Bury the nuclear waste deep in the earth, because that is where it came from in the first place.
Absolutely, specifically in a granite mountain would be good. The Swiss have a world leading project
but it hasn't caused any deaths.
I get it that a lot of people don't understand how bio-accumulation occurs in the environment and how long it takes for cancer to gestate. You only have to look to Chernobyl to understand that the consequences of a Nuclear accident is very long, slow and permanent.
What we have learned is that it took about 6-8 years for the consequences to begin manifesting in children as Thyroid cancer. The funding was cut on this vital research work so not data is being collected anymore to understand what the impact is.
It's more reasonable to say "there is no data being collected to establish how many deaths have been caused at Chernobyl". We can only hope that the science is being done this time around.
As for "Such a fire will render the U.S "virtually" uninhabitable.".... a hundred nuclear weapons were detonated on the US mainland as part of above ground nuclear weapons tests.
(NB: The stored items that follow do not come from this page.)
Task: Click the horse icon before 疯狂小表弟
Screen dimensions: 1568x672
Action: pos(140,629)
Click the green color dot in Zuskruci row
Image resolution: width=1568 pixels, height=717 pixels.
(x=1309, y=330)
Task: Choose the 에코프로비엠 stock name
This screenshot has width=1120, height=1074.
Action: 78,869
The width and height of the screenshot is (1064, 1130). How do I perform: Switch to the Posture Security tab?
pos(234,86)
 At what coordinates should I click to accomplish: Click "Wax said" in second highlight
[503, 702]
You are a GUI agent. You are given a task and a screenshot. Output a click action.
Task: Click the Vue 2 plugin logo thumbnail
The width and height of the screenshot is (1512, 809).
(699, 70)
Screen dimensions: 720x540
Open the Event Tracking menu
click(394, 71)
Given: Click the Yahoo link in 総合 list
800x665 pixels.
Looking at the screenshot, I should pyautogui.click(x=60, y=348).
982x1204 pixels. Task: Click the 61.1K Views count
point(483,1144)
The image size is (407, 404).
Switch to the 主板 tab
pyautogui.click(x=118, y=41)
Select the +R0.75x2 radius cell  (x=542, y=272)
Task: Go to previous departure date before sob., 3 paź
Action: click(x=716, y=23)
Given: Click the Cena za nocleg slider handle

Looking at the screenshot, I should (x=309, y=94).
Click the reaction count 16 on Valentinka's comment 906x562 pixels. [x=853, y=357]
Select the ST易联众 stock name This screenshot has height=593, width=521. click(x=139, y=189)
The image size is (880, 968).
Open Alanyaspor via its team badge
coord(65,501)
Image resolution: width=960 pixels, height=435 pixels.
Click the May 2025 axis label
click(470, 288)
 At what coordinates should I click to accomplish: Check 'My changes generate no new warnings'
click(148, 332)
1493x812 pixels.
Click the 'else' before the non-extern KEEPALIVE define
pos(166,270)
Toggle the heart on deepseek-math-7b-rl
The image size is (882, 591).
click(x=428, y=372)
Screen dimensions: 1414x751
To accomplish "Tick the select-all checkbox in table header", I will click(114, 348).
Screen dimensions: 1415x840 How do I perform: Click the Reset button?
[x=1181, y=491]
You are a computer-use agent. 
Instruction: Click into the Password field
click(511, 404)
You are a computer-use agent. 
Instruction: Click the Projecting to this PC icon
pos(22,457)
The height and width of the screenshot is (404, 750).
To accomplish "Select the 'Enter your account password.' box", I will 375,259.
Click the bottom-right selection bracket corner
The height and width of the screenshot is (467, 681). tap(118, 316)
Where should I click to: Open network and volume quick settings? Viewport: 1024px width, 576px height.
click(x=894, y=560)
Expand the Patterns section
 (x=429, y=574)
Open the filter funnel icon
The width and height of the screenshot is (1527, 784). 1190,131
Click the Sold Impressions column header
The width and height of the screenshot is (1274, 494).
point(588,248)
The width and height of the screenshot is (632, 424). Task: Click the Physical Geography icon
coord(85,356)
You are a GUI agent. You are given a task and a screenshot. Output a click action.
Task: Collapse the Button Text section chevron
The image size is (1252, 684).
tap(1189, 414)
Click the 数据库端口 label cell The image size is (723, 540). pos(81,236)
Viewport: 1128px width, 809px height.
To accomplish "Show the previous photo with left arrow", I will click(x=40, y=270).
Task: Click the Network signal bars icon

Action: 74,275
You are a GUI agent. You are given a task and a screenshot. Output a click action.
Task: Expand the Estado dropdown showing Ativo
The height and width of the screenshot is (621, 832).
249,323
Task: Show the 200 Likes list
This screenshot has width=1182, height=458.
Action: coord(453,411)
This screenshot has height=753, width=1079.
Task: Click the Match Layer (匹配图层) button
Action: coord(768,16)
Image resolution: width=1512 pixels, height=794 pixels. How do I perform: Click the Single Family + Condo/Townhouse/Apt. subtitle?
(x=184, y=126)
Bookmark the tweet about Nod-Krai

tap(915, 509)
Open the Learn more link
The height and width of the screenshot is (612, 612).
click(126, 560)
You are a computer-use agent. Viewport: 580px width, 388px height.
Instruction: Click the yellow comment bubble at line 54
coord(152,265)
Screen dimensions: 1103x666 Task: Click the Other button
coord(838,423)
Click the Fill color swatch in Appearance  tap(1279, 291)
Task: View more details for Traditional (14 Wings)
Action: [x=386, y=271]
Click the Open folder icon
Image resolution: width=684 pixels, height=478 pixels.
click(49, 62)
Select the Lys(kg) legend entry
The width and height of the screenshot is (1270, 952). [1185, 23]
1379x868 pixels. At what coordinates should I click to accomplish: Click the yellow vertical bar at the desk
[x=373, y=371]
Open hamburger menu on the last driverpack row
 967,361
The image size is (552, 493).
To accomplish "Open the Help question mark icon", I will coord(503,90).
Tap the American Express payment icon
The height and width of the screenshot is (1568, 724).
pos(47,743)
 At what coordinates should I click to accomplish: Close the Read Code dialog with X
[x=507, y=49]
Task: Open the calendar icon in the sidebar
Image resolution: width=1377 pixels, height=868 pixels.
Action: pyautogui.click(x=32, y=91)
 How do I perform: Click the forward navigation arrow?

While I think that was incredibly stupid and irresponsible and there have certainly been health effects and increased cancer deaths in the decades afterwards, the radiation leaks at nuclear power plants pale in comparison to the radiation released by those above ground tests and as far as I can tell the US is still inhabitable.
First of all, I'm talking about radioactive isotopes, not about the radiation that they emit.
Second, a nuclear weapon may contain 1 kilo of pu-239. I think there was about 50 tests, but lets double that and call it an even 100kilos of pu-239, which was also converted to a lot of energy all at once and spread over the country.
A single core of a GE Mk1 reactor is roughly 150 tons. 4 reactors x 50 tons every 10 years for 40 years makes about 800 tons of transuranic material, but let's be conservative and say half that, is about 40 times the amount of raw material of all all the testing over the entire country country, just not converted into energy all at once like the tests.
A micro gram of pu-239 is a fatal dose [oppenhiemer] causing leukemia and lung cancer and whilst not all of them will be ingested the sheer volume of material that would be released during the course of such a fire as clorides and oxides leaves little doubt that the US would be the main land mass, due to the course of the jet stream, to receive the brunt of the fallout.
Not that you would notice immediately, it might take a while and is unlikely to be pleasant or swift, that is why all the effort at Fukushima is to control the spent fuel pool for reactor 4.
I for one hope it never happens. As it stands the consequences of Fukushima (and Chernobyl) will more than likely manifest in a reduced birth rate and increased complications is more than enough. Transgenic diseases will probably become more prominent for those who are born. So the sooner everything is brought back under control at Fukushima the better for us all.